Another must-visit place, farther down the coast past Carmel by almost 2 hours is Nepenthe – you can Google or Bing it and read to your heart’s content – I cannot possibly do it justice with my mere words, but I will say that the word Nepenthe means to alleviate pain or sorrow….to cause to forget trouble….and it does live up to it’s press. The views are beyond belief, and on my last visit there for the occasion of my late husband’s memorial day spent along Big Sur with dear friends, my pain lifted and I felt lighter than air when we settled in there for a very long dinner on the terrace. Go there to feed your soul. Go.

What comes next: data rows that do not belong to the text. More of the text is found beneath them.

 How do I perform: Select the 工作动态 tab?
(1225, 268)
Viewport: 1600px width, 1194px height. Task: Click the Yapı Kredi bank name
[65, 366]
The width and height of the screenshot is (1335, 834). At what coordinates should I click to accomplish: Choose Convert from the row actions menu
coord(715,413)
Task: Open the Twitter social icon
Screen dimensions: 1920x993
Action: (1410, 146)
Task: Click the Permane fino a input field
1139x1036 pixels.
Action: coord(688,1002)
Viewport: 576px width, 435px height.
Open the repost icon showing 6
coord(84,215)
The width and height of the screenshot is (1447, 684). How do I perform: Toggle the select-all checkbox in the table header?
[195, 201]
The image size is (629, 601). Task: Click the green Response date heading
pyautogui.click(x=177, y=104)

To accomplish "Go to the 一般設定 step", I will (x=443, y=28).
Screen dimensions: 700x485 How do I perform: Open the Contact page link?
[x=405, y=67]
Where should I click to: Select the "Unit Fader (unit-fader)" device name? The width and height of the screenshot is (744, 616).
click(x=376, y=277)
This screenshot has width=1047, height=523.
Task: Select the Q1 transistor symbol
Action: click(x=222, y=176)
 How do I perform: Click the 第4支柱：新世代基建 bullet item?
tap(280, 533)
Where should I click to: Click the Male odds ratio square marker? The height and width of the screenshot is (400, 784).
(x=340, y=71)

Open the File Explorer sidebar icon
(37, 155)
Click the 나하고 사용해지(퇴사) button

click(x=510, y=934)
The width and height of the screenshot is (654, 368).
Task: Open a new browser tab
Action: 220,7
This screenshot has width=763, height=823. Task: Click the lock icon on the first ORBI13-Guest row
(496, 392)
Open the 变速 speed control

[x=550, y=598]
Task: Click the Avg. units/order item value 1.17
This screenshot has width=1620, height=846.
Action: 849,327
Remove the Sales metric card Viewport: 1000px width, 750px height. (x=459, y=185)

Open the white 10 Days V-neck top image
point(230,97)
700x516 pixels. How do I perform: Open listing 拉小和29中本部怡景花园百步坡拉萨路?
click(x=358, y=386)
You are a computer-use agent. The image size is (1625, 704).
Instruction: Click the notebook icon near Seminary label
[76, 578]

There are many areas here in northern CA that I consider my soul food places. In the 7 years I have lived here I have soaked up a lot of rare and wonderful memories. Yosemite leaves me breathless, Tahoe of course is my family’s playground just an hour and a half from my front door. Wine Country – Oh my goodness. My favorite art supply store of all time is FLAX in San Francisco – it is like a candy store for me. The exotic collage papers imported from all corners of the world are my magnet, pulling me in and holding me hostage there for hours. That store is responsible for changing my artistic life and direction. And it is so much more than papers – it is a great place for kids and for wrappings,  ribbons and albums, books, journals, paint of course and canvas and every single thing you can think of in art.  www.flaxart.com

This blog entry will be continued – so much to say and so little space. Emotional Soul Food is a concept that I highly recommend you explore – if you find a safe and comforting place to go, a particularly wonderful person to visit, something satisfying to eat, a lovely location to sit for awhile or a midnight walk along the beach – if you know how to employ your special people, places and things for your own peace and comfort – well then you are taking care of yourself well. And I believe in taking care of yourself. There are few people who will do as good a job of that as you do, and it is indeed a full time job.